■ Required work: Whenever a line of the records below contains the word "General", copy that line.

[Data extracted from a collection]
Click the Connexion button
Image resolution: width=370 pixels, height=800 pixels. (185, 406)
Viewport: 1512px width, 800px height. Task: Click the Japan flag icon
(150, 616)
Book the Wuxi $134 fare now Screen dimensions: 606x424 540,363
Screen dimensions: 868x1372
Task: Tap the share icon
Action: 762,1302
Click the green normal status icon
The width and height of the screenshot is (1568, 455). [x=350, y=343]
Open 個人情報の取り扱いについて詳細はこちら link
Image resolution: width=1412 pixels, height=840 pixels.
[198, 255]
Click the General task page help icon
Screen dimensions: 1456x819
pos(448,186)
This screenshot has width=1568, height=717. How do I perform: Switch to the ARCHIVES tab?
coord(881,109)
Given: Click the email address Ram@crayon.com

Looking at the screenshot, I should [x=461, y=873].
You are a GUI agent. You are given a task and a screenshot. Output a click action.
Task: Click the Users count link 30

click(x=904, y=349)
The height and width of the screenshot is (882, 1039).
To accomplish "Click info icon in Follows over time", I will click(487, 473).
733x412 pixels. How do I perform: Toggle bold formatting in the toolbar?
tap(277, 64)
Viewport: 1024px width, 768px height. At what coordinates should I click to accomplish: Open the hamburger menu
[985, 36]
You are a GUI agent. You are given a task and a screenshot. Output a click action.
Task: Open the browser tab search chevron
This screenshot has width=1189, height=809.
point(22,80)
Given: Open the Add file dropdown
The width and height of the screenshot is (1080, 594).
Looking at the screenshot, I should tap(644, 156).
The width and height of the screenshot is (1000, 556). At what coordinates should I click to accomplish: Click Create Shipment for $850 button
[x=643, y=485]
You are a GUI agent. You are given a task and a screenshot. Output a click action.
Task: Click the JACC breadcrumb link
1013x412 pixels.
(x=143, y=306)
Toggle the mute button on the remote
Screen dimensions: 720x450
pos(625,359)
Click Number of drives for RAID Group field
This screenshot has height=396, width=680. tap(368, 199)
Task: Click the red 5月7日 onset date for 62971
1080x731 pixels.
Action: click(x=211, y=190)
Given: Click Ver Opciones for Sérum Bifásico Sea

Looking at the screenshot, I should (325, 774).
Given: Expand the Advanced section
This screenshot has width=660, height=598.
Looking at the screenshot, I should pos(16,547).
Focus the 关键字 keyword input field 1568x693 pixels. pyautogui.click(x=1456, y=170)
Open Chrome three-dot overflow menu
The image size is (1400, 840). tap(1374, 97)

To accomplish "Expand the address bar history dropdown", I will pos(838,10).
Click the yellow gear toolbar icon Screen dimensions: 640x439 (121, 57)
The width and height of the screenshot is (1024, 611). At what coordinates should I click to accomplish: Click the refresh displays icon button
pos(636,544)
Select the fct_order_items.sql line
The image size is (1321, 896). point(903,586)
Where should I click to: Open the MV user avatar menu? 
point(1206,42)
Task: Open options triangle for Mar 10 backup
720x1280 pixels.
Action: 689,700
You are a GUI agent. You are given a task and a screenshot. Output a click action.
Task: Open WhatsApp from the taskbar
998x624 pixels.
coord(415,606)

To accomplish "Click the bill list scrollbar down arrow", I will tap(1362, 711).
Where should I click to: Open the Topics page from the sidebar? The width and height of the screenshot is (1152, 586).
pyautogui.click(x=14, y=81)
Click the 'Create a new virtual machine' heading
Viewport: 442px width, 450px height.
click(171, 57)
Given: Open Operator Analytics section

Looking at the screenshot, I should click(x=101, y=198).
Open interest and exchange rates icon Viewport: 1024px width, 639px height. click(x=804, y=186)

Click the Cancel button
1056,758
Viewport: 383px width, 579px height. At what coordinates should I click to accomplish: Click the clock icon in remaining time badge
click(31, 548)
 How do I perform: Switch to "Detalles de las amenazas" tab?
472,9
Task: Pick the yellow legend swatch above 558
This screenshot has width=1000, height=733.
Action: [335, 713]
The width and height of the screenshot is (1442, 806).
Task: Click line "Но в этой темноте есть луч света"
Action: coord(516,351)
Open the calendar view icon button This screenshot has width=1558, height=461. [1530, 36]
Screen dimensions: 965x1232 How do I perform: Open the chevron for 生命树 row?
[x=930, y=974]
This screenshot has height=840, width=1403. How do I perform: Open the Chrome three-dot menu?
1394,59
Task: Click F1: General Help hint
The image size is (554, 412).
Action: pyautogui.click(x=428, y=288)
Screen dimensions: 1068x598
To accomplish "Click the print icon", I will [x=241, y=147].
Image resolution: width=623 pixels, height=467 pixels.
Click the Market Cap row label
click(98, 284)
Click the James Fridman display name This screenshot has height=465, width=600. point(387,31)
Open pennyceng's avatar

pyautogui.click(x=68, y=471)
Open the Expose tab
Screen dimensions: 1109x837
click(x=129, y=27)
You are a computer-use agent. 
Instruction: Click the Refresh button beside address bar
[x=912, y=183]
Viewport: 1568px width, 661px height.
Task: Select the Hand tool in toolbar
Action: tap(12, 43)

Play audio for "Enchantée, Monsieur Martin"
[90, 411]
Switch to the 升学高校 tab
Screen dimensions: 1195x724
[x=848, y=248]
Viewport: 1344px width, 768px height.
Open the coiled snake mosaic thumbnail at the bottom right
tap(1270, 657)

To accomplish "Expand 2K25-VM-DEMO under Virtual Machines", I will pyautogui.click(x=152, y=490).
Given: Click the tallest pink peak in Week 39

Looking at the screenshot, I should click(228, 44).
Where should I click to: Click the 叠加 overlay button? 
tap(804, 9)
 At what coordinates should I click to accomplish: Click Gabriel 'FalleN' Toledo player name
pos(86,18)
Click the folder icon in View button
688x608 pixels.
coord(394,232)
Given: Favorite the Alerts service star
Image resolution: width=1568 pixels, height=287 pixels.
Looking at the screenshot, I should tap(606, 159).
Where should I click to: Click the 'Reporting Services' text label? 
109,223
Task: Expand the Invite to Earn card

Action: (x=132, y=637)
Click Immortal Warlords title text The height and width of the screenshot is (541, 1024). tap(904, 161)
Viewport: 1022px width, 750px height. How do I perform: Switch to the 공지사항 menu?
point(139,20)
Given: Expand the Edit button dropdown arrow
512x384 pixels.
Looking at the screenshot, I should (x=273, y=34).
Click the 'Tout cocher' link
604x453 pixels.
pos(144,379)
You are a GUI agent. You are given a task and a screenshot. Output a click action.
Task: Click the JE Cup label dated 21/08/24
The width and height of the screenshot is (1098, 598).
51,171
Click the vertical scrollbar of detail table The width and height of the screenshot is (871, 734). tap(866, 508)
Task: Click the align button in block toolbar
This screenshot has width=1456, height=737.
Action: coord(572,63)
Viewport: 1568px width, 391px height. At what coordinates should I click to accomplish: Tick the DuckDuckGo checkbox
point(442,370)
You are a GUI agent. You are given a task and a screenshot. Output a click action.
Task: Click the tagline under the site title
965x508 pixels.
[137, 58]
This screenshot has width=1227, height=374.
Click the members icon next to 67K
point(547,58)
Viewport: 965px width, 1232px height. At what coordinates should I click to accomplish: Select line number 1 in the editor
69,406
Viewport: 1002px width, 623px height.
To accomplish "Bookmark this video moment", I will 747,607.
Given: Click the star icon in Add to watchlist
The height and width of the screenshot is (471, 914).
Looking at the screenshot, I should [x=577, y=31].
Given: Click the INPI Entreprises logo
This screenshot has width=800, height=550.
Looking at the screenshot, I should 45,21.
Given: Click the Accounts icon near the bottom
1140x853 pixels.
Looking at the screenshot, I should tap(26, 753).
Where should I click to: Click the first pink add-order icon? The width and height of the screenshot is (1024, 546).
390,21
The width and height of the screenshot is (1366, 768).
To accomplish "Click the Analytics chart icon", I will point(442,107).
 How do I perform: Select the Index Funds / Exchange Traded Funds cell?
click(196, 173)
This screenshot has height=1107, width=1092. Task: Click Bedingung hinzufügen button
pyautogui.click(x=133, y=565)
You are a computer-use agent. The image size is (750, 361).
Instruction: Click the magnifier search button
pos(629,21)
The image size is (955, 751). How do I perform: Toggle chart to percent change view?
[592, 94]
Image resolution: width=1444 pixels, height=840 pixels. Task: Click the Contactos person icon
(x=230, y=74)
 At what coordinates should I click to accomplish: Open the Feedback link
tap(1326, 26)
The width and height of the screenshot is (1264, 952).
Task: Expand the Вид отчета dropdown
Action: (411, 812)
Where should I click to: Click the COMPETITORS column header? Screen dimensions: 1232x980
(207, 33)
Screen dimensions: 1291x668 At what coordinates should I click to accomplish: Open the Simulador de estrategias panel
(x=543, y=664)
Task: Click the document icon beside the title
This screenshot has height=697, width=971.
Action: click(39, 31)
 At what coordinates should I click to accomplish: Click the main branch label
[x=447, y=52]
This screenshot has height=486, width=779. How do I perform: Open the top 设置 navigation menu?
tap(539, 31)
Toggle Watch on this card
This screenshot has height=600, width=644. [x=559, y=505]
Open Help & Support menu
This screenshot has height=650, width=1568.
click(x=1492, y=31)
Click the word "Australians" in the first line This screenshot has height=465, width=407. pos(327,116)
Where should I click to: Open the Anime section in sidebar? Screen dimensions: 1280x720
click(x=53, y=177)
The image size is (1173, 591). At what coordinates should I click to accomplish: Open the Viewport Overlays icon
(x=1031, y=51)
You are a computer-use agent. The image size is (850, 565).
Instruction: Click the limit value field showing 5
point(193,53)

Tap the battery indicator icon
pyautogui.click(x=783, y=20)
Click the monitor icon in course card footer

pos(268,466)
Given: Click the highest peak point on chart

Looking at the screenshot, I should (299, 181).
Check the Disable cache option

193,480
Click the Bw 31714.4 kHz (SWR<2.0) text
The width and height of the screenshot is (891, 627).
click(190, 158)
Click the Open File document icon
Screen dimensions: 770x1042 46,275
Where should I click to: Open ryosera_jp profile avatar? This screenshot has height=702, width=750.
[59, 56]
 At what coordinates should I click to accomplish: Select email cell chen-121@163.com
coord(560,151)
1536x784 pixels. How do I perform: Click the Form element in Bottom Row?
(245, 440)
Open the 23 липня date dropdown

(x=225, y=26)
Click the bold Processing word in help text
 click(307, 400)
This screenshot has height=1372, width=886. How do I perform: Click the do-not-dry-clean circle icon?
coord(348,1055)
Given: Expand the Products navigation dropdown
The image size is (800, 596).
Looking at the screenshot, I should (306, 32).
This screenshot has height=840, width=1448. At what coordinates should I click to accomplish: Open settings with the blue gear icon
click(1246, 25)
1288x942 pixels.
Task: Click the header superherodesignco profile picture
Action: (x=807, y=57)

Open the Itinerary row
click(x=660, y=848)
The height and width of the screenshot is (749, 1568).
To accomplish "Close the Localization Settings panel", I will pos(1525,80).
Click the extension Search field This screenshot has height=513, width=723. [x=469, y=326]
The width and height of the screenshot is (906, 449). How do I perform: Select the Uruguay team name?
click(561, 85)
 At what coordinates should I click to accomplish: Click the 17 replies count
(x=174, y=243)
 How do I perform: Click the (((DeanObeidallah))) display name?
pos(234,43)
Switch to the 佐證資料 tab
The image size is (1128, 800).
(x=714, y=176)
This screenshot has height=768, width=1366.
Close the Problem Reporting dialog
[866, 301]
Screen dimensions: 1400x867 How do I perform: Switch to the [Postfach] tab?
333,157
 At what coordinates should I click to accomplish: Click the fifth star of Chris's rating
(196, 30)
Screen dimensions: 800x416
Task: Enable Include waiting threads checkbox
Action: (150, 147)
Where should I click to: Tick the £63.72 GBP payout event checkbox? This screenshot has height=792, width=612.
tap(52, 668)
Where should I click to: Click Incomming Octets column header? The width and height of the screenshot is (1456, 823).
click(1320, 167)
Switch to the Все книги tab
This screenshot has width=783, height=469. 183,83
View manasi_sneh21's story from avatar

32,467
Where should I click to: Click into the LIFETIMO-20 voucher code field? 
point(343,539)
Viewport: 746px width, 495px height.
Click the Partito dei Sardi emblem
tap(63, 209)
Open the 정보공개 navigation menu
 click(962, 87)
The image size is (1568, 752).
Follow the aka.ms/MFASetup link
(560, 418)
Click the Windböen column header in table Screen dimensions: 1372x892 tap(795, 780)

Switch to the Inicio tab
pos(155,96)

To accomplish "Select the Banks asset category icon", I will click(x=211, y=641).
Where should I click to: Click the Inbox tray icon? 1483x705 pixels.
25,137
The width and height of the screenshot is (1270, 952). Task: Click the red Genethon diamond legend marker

■ Task output:
Click the General task page help icon
Task: Click F1: General Help hint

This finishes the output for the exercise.